▶ **Task statement**:
Copy out the entries below, swapping every "Instruction" for "Directive" and changing nothing else.

Data listing
☆ ☆ ☆
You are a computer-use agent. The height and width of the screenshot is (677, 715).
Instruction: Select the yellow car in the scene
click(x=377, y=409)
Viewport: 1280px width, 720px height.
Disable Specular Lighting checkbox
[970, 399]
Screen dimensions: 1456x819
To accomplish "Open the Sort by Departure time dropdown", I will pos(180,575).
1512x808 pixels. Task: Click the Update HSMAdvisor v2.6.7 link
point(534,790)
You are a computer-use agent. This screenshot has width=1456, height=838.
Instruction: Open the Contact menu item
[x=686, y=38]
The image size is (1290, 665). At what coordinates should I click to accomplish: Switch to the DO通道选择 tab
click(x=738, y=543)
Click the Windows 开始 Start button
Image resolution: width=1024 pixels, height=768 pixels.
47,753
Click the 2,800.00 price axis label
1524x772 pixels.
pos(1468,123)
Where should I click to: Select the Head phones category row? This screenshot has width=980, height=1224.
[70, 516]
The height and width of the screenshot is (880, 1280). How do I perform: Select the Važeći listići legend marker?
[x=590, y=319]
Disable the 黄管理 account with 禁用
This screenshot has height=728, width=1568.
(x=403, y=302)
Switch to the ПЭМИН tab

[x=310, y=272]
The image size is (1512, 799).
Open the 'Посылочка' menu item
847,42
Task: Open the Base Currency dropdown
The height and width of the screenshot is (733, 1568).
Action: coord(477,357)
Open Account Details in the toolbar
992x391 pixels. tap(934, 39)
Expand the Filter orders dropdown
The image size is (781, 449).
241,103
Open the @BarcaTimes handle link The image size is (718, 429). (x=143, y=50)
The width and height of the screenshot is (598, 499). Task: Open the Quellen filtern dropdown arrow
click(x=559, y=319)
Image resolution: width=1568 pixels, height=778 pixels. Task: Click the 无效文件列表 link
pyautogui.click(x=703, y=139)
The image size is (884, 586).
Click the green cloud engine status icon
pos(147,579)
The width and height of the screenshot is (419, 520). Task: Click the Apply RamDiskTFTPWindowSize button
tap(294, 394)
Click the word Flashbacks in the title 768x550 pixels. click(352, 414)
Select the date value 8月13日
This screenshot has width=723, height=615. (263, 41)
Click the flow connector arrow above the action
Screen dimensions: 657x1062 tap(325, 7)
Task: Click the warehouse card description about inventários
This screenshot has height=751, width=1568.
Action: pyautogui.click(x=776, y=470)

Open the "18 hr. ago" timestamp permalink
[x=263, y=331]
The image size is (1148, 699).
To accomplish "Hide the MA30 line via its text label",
☆ ☆ ☆
▶ **Exercise solution**:
You are a computer-use agent. The height and width of the screenshot is (677, 715).
Directive: Select the yellow car in the scene
click(x=377, y=409)
Viewport: 1280px width, 720px height.
Disable Specular Lighting checkbox
[970, 399]
Screen dimensions: 1456x819
To accomplish "Open the Sort by Departure time dropdown", I will pos(180,575).
1512x808 pixels. Task: Click the Update HSMAdvisor v2.6.7 link
point(534,790)
You are a computer-use agent. This screenshot has width=1456, height=838.
Directive: Open the Contact menu item
[x=686, y=38]
The image size is (1290, 665). At what coordinates should I click to accomplish: Switch to the DO通道选择 tab
click(x=738, y=543)
Click the Windows 开始 Start button
Image resolution: width=1024 pixels, height=768 pixels.
47,753
Click the 2,800.00 price axis label
1524x772 pixels.
pos(1468,123)
Where should I click to: Select the Head phones category row? This screenshot has width=980, height=1224.
[70, 516]
The height and width of the screenshot is (880, 1280). How do I perform: Select the Važeći listići legend marker?
[x=590, y=319]
Disable the 黄管理 account with 禁用
This screenshot has height=728, width=1568.
(x=403, y=302)
Switch to the ПЭМИН tab

[x=310, y=272]
The image size is (1512, 799).
Open the 'Посылочка' menu item
847,42
Task: Open the Base Currency dropdown
The height and width of the screenshot is (733, 1568).
Action: coord(477,357)
Open Account Details in the toolbar
992x391 pixels. tap(934, 39)
Expand the Filter orders dropdown
The image size is (781, 449).
241,103
Open the @BarcaTimes handle link The image size is (718, 429). (x=143, y=50)
The width and height of the screenshot is (598, 499). Task: Open the Quellen filtern dropdown arrow
click(x=559, y=319)
Image resolution: width=1568 pixels, height=778 pixels. Task: Click the 无效文件列表 link
pyautogui.click(x=703, y=139)
The image size is (884, 586).
Click the green cloud engine status icon
pos(147,579)
The width and height of the screenshot is (419, 520). Task: Click the Apply RamDiskTFTPWindowSize button
tap(294, 394)
Click the word Flashbacks in the title 768x550 pixels. click(352, 414)
Select the date value 8月13日
This screenshot has width=723, height=615. (263, 41)
Click the flow connector arrow above the action
Screen dimensions: 657x1062 tap(325, 7)
Task: Click the warehouse card description about inventários
This screenshot has height=751, width=1568.
Action: pyautogui.click(x=776, y=470)

Open the "18 hr. ago" timestamp permalink
[x=263, y=331]
The image size is (1148, 699).
To accomplish "Hide the MA30 line via its text label",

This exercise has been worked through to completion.